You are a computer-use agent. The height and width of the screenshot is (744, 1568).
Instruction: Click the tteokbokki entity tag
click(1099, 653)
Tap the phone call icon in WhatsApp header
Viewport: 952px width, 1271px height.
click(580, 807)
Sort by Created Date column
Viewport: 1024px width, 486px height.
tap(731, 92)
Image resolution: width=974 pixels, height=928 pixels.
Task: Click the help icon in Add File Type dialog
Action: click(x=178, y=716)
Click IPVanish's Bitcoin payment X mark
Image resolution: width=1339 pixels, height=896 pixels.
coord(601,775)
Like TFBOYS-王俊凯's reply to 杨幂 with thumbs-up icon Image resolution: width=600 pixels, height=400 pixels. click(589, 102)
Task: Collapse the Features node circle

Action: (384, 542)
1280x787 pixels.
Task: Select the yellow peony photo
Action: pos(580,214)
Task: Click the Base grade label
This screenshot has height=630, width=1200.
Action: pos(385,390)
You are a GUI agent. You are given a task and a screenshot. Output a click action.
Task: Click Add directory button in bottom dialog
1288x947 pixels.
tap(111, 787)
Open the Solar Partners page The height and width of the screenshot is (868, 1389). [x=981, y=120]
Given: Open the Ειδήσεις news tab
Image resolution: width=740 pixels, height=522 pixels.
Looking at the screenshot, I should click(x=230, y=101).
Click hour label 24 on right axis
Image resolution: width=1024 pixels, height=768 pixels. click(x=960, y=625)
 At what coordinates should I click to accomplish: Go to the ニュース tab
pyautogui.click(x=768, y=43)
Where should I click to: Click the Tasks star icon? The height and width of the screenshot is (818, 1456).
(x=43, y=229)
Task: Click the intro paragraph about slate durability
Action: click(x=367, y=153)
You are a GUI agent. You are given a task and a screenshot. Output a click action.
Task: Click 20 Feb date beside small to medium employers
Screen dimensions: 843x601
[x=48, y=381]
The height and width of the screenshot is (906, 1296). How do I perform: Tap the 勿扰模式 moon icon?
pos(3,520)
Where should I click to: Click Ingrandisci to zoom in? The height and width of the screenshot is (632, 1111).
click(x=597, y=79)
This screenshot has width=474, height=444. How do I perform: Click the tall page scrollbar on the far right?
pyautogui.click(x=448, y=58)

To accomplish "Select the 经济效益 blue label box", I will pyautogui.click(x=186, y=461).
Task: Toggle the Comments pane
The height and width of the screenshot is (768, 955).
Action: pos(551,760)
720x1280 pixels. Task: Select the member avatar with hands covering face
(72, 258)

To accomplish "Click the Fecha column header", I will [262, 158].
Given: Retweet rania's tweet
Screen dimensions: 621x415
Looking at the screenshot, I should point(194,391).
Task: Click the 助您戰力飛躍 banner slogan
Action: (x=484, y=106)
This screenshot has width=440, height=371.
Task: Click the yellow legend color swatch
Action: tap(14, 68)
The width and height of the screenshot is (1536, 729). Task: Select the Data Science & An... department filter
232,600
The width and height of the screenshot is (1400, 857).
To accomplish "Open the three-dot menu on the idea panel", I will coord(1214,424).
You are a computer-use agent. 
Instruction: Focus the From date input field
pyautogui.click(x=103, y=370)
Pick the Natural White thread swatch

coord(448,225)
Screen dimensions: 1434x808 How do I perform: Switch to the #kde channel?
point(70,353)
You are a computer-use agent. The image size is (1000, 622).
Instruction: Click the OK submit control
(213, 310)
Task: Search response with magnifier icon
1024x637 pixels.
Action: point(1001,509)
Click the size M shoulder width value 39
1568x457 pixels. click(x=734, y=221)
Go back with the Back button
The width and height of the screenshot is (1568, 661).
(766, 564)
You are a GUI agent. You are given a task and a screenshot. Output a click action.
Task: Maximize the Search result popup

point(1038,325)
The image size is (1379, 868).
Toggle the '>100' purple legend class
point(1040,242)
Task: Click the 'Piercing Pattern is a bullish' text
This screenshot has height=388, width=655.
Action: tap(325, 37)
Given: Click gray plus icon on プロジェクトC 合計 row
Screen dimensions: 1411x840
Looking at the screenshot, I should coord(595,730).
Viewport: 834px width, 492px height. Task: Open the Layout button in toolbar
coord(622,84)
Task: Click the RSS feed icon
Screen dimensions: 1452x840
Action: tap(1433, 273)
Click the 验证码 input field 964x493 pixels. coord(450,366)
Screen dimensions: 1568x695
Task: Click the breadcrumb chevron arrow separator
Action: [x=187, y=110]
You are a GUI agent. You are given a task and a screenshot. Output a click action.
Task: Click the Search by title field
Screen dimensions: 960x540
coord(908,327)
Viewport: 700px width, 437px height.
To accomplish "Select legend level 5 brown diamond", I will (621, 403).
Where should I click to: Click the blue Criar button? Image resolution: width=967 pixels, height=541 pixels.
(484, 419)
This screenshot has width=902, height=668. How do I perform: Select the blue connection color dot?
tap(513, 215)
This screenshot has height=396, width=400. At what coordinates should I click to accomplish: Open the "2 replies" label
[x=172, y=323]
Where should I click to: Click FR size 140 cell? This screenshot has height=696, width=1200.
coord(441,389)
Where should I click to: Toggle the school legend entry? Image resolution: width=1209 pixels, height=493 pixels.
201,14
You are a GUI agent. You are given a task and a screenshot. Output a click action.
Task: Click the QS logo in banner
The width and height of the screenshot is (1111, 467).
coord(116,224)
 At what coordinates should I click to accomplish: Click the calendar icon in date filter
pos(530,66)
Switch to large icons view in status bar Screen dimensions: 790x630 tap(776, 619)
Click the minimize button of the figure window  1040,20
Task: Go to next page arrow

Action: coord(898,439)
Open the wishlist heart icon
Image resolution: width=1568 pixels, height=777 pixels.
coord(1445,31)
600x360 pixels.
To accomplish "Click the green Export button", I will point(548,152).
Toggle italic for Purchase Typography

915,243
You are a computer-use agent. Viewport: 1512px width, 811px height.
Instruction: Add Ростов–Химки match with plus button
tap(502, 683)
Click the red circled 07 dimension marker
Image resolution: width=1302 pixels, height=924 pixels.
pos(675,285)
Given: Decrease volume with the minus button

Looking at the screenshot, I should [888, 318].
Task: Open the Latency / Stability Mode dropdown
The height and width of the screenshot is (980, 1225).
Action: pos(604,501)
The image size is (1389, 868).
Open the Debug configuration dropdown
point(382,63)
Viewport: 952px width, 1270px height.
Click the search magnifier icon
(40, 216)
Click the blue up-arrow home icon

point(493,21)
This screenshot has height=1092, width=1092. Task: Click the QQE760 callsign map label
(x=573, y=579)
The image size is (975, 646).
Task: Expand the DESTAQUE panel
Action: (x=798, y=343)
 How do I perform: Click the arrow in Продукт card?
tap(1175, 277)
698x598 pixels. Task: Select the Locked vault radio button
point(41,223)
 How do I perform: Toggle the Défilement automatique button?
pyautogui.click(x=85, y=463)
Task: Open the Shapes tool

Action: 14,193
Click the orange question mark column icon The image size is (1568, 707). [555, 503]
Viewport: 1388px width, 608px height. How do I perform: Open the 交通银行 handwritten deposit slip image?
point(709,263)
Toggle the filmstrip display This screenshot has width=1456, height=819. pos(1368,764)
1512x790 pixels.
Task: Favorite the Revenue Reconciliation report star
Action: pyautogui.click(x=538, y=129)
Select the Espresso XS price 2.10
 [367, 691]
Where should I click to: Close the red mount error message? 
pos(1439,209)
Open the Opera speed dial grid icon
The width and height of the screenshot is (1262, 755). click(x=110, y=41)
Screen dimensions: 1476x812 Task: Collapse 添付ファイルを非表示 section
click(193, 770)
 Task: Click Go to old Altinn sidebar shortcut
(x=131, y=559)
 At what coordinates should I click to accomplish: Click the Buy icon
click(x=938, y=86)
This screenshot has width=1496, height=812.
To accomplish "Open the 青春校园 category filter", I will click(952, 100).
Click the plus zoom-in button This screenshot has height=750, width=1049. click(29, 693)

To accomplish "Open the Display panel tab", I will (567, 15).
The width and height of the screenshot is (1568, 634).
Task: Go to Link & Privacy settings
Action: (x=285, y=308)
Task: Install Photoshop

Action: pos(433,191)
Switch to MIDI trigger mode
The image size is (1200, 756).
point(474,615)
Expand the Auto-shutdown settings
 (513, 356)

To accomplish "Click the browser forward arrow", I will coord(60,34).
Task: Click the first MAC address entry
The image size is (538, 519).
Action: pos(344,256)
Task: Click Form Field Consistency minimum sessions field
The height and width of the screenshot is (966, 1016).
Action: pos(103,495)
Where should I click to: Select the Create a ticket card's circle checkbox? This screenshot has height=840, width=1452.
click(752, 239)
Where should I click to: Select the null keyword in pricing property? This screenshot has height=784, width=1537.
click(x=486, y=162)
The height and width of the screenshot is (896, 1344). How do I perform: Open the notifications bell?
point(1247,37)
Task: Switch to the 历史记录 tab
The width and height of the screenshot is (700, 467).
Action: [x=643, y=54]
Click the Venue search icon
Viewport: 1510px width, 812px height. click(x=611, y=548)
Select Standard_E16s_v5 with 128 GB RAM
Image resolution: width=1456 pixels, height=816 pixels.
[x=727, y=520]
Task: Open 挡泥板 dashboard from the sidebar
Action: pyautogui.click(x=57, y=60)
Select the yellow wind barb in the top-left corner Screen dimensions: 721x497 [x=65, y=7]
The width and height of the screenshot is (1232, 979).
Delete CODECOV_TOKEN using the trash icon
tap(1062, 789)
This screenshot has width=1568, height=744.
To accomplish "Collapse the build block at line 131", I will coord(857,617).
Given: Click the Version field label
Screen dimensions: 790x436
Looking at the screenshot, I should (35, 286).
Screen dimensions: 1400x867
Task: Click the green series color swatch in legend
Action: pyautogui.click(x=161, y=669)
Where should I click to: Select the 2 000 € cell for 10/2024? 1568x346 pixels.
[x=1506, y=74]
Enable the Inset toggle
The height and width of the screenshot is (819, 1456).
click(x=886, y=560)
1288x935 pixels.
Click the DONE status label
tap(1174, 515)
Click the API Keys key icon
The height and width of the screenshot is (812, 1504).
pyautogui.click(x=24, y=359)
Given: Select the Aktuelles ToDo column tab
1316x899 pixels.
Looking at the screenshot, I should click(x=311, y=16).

* _What to do_
Arrange as a numbered list, omitting blank lines, everything in the records from the line containing "Task: Click the RSS feed icon" down to the line containing "Action: [x=187, y=110]".

* _Exercise output_
1. Task: Click the RSS feed icon
2. Screen dimensions: 1452x840
3. Action: tap(1433, 273)
4. Click the 验证码 input field 964x493 pixels. coord(450,366)
5. Screen dimensions: 1568x695
6. Task: Click the breadcrumb chevron arrow separator
7. Action: [x=187, y=110]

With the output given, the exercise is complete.